**ASSIGNMENT:** Nothing in the entries may be dropped: restate them word for word.

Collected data

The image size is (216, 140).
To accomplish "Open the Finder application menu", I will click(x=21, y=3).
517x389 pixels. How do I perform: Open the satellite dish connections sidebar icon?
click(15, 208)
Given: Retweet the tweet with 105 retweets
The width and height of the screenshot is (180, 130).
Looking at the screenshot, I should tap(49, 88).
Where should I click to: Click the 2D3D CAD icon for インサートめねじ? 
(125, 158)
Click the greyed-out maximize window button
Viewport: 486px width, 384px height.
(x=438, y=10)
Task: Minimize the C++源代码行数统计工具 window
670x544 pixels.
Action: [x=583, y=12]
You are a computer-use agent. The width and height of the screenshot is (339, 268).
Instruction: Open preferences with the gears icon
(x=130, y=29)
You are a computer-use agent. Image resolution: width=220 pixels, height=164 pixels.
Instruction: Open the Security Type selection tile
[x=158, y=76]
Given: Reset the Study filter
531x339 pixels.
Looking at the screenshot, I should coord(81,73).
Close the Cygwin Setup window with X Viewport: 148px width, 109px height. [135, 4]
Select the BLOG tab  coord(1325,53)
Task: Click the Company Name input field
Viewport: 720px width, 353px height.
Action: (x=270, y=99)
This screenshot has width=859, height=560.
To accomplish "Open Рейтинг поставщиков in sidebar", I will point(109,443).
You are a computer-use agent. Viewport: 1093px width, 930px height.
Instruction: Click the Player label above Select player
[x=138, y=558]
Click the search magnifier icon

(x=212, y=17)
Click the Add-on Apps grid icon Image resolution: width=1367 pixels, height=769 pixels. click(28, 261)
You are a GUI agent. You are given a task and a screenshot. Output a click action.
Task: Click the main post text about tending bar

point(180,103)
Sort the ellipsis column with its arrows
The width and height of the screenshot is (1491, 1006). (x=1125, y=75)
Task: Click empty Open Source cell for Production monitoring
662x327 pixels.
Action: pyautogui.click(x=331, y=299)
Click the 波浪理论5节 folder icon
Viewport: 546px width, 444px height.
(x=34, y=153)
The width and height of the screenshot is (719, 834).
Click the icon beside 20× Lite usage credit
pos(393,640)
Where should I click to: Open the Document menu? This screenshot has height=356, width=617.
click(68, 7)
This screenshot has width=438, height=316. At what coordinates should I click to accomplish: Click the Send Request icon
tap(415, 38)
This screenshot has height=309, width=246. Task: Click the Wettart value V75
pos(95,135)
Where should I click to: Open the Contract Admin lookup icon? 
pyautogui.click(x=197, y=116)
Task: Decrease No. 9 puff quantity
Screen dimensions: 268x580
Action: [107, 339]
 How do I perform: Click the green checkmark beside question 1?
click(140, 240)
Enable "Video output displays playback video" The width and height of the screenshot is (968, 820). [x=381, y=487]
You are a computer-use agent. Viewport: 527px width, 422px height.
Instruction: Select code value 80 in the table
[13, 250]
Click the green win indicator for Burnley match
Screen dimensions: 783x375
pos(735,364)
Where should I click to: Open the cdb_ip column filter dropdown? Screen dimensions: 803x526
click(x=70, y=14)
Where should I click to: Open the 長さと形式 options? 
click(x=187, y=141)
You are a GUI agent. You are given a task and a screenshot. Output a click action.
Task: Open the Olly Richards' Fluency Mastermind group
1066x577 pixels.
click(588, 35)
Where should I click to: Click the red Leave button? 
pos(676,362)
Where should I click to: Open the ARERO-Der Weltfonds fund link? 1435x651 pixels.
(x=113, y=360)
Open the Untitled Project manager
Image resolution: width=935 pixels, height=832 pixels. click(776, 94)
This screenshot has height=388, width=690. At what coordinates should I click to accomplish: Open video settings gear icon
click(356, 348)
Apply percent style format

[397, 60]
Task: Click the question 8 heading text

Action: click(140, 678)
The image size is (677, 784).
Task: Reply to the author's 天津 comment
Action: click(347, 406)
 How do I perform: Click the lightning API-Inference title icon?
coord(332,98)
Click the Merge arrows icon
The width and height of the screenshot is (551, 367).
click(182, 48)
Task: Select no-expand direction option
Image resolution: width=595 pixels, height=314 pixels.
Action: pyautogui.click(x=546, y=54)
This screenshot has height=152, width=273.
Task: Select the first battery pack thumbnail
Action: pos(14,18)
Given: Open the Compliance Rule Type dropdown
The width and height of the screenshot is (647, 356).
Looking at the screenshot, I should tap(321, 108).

**RESULT FOR THIS EXERCISE:**
The image size is (216, 140).
To accomplish "Open the Finder application menu", I will click(x=21, y=3).
517x389 pixels. How do I perform: Open the satellite dish connections sidebar icon?
click(15, 208)
Given: Retweet the tweet with 105 retweets
The width and height of the screenshot is (180, 130).
Looking at the screenshot, I should tap(49, 88).
Where should I click to: Click the 2D3D CAD icon for インサートめねじ? 
(125, 158)
Click the greyed-out maximize window button
Viewport: 486px width, 384px height.
(x=438, y=10)
Task: Minimize the C++源代码行数统计工具 window
670x544 pixels.
Action: [x=583, y=12]
You are a computer-use agent. The width and height of the screenshot is (339, 268).
Instruction: Open preferences with the gears icon
(x=130, y=29)
You are a computer-use agent. Image resolution: width=220 pixels, height=164 pixels.
Instruction: Open the Security Type selection tile
[x=158, y=76]
Given: Reset the Study filter
531x339 pixels.
Looking at the screenshot, I should coord(81,73).
Close the Cygwin Setup window with X Viewport: 148px width, 109px height. [135, 4]
Select the BLOG tab  coord(1325,53)
Task: Click the Company Name input field
Viewport: 720px width, 353px height.
Action: (x=270, y=99)
This screenshot has width=859, height=560.
To accomplish "Open Рейтинг поставщиков in sidebar", I will point(109,443).
You are a computer-use agent. Viewport: 1093px width, 930px height.
Instruction: Click the Player label above Select player
[x=138, y=558]
Click the search magnifier icon

(x=212, y=17)
Click the Add-on Apps grid icon Image resolution: width=1367 pixels, height=769 pixels. click(28, 261)
You are a GUI agent. You are given a task and a screenshot. Output a click action.
Task: Click the main post text about tending bar

point(180,103)
Sort the ellipsis column with its arrows
The width and height of the screenshot is (1491, 1006). (x=1125, y=75)
Task: Click empty Open Source cell for Production monitoring
662x327 pixels.
Action: pyautogui.click(x=331, y=299)
Click the 波浪理论5节 folder icon
Viewport: 546px width, 444px height.
(x=34, y=153)
The width and height of the screenshot is (719, 834).
Click the icon beside 20× Lite usage credit
pos(393,640)
Where should I click to: Open the Document menu? This screenshot has height=356, width=617.
click(68, 7)
This screenshot has width=438, height=316. At what coordinates should I click to accomplish: Click the Send Request icon
tap(415, 38)
This screenshot has height=309, width=246. Task: Click the Wettart value V75
pos(95,135)
Where should I click to: Open the Contract Admin lookup icon? 
pyautogui.click(x=197, y=116)
Task: Decrease No. 9 puff quantity
Screen dimensions: 268x580
Action: [107, 339]
 How do I perform: Click the green checkmark beside question 1?
click(140, 240)
Enable "Video output displays playback video" The width and height of the screenshot is (968, 820). [x=381, y=487]
You are a computer-use agent. Viewport: 527px width, 422px height.
Instruction: Select code value 80 in the table
[13, 250]
Click the green win indicator for Burnley match
Screen dimensions: 783x375
pos(735,364)
Where should I click to: Open the cdb_ip column filter dropdown? Screen dimensions: 803x526
click(x=70, y=14)
Where should I click to: Open the 長さと形式 options? 
click(x=187, y=141)
You are a GUI agent. You are given a task and a screenshot. Output a click action.
Task: Open the Olly Richards' Fluency Mastermind group
1066x577 pixels.
click(588, 35)
Where should I click to: Click the red Leave button? 
pos(676,362)
Where should I click to: Open the ARERO-Der Weltfonds fund link? 1435x651 pixels.
(x=113, y=360)
Open the Untitled Project manager
Image resolution: width=935 pixels, height=832 pixels. click(776, 94)
This screenshot has height=388, width=690. At what coordinates should I click to accomplish: Open video settings gear icon
click(356, 348)
Apply percent style format

[397, 60]
Task: Click the question 8 heading text

Action: click(140, 678)
The image size is (677, 784).
Task: Reply to the author's 天津 comment
Action: click(347, 406)
 How do I perform: Click the lightning API-Inference title icon?
coord(332,98)
Click the Merge arrows icon
The width and height of the screenshot is (551, 367).
click(182, 48)
Task: Select no-expand direction option
Image resolution: width=595 pixels, height=314 pixels.
Action: pyautogui.click(x=546, y=54)
This screenshot has height=152, width=273.
Task: Select the first battery pack thumbnail
Action: pos(14,18)
Given: Open the Compliance Rule Type dropdown
The width and height of the screenshot is (647, 356).
Looking at the screenshot, I should tap(321, 108).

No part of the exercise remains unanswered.